▶ _Required work_
Beneath this task are the entries; from the line with "This screenshot has width=1284, height=864." through the last one, transcribe every line exactly and nothing else, skipping pictures.

▶ _Data for this task_
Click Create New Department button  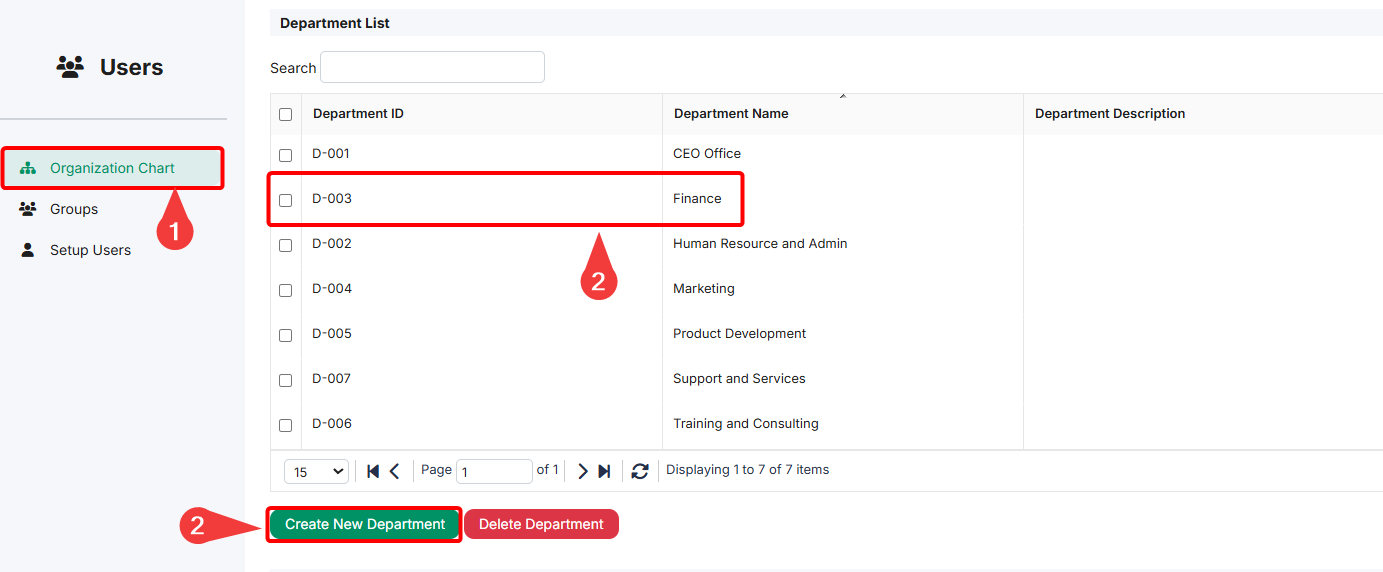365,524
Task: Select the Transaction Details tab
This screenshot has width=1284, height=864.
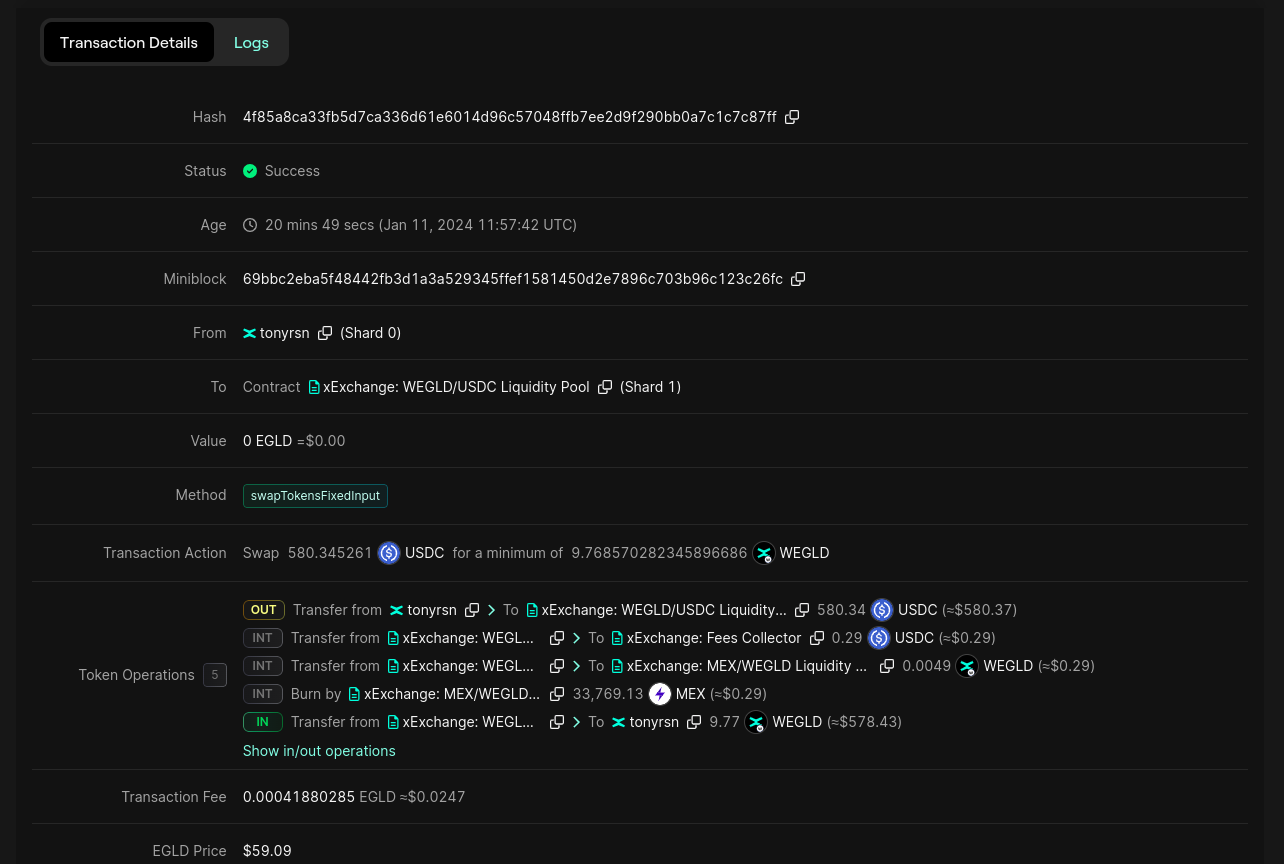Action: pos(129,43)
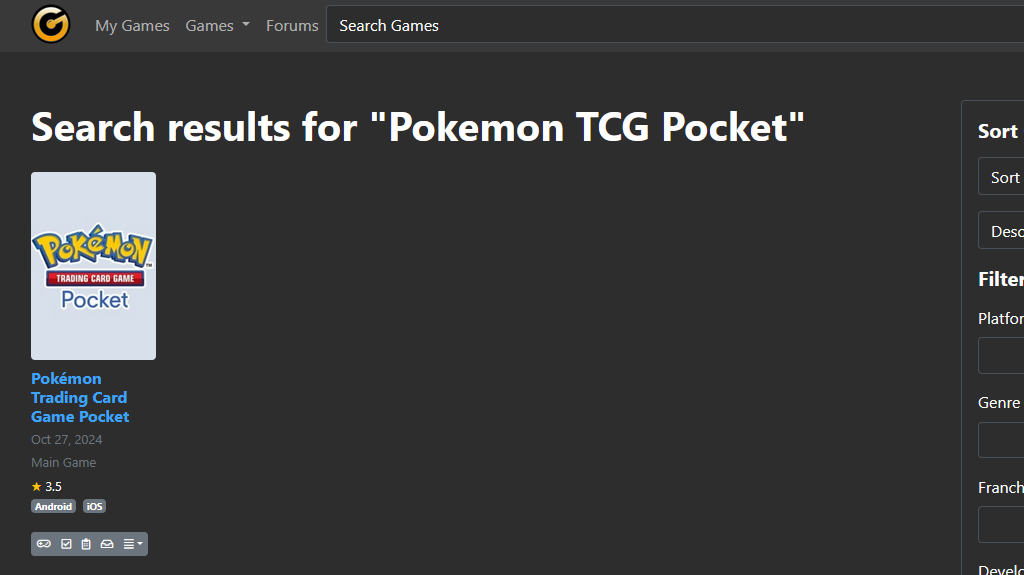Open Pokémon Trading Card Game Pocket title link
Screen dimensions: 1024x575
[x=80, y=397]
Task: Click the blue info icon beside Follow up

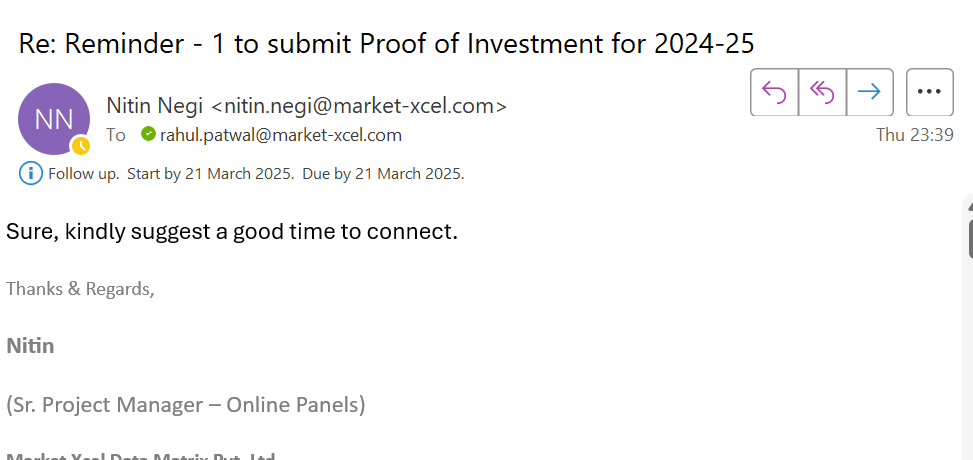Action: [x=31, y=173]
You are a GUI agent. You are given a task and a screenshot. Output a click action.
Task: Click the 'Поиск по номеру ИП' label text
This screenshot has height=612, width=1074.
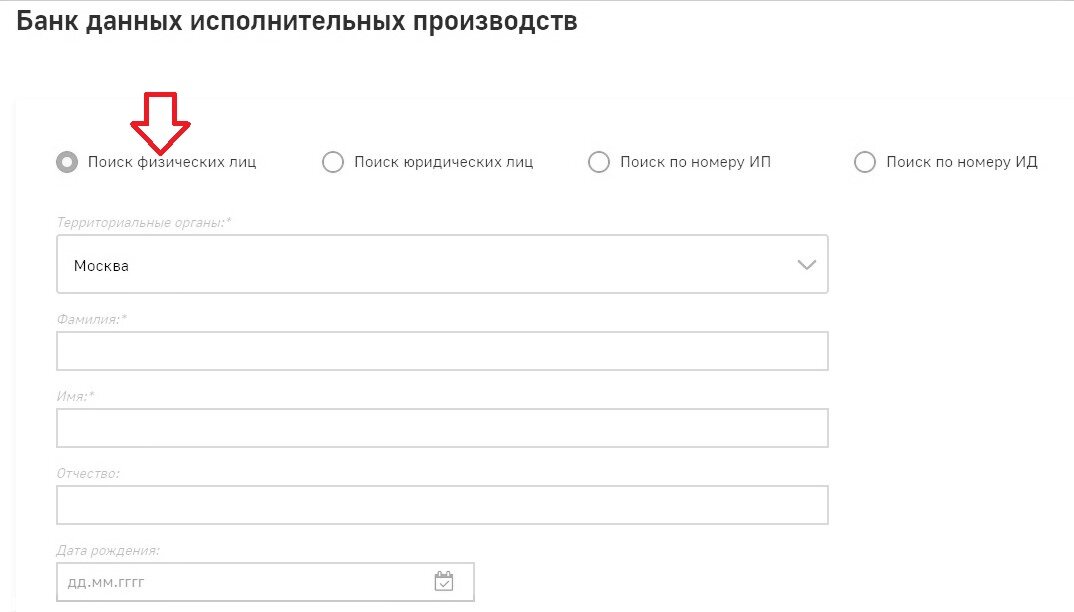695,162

▶ _Solution below_
This screenshot has width=1284, height=864.
Action: pos(129,43)
Open Pokémon Trading Card Game Pocket title link
Screen dimensions: 1024x575
[x=80, y=397]
Task: Click the blue info icon beside Follow up

Action: [x=31, y=173]
You are a GUI agent. You are given a task and a screenshot. Output a click action.
Task: Click the 'Поиск по номеру ИП' label text
This screenshot has height=612, width=1074.
695,162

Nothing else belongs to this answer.